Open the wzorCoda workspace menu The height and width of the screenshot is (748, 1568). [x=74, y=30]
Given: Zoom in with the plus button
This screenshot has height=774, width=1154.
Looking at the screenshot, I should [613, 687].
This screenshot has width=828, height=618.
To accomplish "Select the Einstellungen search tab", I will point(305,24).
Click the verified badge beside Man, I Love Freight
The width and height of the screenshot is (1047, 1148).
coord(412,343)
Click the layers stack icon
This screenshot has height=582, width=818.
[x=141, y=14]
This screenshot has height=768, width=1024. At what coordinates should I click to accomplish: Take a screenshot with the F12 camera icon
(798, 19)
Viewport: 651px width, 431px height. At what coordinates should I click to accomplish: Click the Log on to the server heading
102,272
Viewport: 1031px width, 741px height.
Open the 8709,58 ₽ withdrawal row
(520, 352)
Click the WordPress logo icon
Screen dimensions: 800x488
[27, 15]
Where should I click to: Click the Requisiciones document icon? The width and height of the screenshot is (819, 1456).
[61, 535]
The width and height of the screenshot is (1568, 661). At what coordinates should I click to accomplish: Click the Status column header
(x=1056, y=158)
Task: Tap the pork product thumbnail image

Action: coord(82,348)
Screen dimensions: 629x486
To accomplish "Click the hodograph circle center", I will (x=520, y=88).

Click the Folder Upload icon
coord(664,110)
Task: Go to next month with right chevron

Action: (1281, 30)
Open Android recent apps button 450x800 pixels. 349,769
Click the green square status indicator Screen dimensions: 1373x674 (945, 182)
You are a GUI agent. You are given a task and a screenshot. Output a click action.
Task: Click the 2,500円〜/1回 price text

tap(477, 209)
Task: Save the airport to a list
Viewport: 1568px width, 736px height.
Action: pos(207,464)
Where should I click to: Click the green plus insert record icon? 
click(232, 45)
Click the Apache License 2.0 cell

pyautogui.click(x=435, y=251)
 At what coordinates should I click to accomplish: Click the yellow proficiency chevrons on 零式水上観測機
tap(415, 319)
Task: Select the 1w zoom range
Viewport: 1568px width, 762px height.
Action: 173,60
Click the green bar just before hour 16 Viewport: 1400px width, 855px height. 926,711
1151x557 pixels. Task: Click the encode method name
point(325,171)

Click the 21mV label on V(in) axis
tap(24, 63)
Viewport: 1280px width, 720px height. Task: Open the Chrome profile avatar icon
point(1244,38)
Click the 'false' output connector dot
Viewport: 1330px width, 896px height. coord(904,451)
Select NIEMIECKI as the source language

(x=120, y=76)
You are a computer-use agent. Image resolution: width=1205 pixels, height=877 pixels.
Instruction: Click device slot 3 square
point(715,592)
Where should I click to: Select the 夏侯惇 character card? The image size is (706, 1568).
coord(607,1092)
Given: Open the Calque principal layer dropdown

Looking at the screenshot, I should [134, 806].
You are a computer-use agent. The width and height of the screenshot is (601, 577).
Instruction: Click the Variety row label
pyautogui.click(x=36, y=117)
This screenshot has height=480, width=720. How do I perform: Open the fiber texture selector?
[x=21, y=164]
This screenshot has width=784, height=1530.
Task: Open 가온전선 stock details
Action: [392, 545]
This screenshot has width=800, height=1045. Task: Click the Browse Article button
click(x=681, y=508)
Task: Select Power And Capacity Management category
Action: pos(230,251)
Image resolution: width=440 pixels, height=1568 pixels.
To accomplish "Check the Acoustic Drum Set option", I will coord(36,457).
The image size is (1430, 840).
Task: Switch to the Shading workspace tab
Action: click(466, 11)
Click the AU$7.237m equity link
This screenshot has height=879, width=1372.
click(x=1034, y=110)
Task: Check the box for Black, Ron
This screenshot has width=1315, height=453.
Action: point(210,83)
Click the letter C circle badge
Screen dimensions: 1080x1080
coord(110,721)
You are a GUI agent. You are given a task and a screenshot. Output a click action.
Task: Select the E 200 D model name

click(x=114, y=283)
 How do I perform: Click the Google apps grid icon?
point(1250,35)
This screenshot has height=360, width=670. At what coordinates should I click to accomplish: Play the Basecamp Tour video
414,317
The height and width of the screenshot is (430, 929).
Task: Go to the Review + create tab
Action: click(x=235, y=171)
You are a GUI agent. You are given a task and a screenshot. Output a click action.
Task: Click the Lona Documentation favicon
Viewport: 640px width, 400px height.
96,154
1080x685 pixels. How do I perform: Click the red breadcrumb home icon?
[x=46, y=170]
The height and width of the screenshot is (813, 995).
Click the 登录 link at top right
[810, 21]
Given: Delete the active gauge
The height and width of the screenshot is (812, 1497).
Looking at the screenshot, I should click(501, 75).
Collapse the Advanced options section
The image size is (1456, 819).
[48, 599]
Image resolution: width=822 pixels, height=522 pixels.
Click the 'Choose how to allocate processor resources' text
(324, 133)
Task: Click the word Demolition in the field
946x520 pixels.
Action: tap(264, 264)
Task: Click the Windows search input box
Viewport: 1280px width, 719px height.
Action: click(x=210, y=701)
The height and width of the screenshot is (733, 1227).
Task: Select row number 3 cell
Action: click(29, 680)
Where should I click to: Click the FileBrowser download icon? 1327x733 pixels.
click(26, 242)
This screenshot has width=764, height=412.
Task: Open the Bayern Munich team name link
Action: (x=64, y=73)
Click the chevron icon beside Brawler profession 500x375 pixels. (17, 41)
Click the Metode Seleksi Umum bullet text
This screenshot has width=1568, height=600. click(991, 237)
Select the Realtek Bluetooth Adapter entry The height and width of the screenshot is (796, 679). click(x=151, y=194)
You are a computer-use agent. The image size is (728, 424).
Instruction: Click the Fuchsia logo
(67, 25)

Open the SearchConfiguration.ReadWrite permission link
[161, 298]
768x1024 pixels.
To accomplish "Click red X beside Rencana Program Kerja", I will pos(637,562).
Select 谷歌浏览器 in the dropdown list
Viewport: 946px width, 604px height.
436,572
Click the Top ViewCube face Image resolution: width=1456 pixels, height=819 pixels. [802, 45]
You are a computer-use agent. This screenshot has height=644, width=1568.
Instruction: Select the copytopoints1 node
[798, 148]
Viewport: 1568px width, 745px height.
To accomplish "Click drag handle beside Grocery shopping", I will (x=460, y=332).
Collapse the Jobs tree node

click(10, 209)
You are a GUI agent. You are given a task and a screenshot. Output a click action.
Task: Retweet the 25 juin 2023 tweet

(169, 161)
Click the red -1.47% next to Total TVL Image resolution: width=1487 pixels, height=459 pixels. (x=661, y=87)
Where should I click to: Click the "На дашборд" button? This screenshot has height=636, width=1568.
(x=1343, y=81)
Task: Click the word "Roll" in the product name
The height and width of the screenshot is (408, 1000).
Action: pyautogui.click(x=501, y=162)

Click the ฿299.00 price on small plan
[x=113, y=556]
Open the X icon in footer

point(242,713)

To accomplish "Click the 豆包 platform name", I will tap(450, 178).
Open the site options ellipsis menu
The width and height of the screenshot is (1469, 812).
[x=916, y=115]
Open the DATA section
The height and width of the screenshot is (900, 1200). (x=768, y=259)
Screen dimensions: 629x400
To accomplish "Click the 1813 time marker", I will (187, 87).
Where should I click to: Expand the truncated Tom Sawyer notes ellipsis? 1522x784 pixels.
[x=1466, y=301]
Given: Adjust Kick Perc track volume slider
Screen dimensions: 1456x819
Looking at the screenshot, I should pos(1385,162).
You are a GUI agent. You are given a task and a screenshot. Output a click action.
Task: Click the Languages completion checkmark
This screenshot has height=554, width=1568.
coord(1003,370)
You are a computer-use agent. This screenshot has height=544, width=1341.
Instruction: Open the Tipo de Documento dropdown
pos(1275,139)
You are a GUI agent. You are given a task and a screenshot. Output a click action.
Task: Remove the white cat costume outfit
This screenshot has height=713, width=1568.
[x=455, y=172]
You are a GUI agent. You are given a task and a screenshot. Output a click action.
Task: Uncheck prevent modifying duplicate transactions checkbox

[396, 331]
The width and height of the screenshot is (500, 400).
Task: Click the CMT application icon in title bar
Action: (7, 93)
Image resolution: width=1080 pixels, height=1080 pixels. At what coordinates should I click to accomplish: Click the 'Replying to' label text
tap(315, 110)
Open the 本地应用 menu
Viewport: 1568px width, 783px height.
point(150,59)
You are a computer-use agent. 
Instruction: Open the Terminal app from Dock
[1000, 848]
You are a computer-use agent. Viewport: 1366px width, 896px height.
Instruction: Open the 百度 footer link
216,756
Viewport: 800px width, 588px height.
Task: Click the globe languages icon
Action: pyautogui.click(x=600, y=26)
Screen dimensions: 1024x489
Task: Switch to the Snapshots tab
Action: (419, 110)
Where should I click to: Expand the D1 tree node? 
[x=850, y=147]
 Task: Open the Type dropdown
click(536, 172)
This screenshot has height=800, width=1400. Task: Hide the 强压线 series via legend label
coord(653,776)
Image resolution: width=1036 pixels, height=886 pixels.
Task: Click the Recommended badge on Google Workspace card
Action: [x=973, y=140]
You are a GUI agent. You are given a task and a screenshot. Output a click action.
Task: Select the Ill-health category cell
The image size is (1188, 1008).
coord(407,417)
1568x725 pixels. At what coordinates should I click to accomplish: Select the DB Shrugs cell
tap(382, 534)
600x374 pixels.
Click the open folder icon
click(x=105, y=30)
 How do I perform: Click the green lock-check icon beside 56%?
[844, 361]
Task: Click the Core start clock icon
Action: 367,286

• • • •

_AIM OF THE EXERCISE:_ Switch "Viewport" to "Window" in the rows from the first one through the line containing "pyautogui.click(x=435, y=251)", inclusive, and give those lines again with nothing else changed.

_RESPONSE:_
Open the wzorCoda workspace menu The height and width of the screenshot is (748, 1568). [x=74, y=30]
Given: Zoom in with the plus button
This screenshot has height=774, width=1154.
Looking at the screenshot, I should [613, 687].
This screenshot has width=828, height=618.
To accomplish "Select the Einstellungen search tab", I will point(305,24).
Click the verified badge beside Man, I Love Freight
The width and height of the screenshot is (1047, 1148).
coord(412,343)
Click the layers stack icon
This screenshot has height=582, width=818.
[x=141, y=14]
This screenshot has height=768, width=1024. At what coordinates should I click to accomplish: Take a screenshot with the F12 camera icon
(798, 19)
Window: 651px width, 431px height. At what coordinates should I click to accomplish: Click the Log on to the server heading
102,272
Window: 1031px width, 741px height.
Open the 8709,58 ₽ withdrawal row
(520, 352)
Click the WordPress logo icon
Screen dimensions: 800x488
[27, 15]
Where should I click to: Click the Requisiciones document icon? The width and height of the screenshot is (819, 1456).
[61, 535]
The width and height of the screenshot is (1568, 661). At what coordinates should I click to accomplish: Click the Status column header
(x=1056, y=158)
Task: Tap the pork product thumbnail image

Action: coord(82,348)
Screen dimensions: 629x486
To accomplish "Click the hodograph circle center", I will (x=520, y=88).

Click the Folder Upload icon
coord(664,110)
Task: Go to next month with right chevron

Action: (1281, 30)
Open Android recent apps button 450x800 pixels. 349,769
Click the green square status indicator Screen dimensions: 1373x674 (945, 182)
You are a GUI agent. You are given a task and a screenshot. Output a click action.
Task: Click the 2,500円〜/1回 price text

tap(477, 209)
Task: Save the airport to a list
Window: 1568px width, 736px height.
Action: pos(207,464)
Where should I click to: Click the green plus insert record icon? 
click(232, 45)
Click the Apache License 2.0 cell

pyautogui.click(x=435, y=251)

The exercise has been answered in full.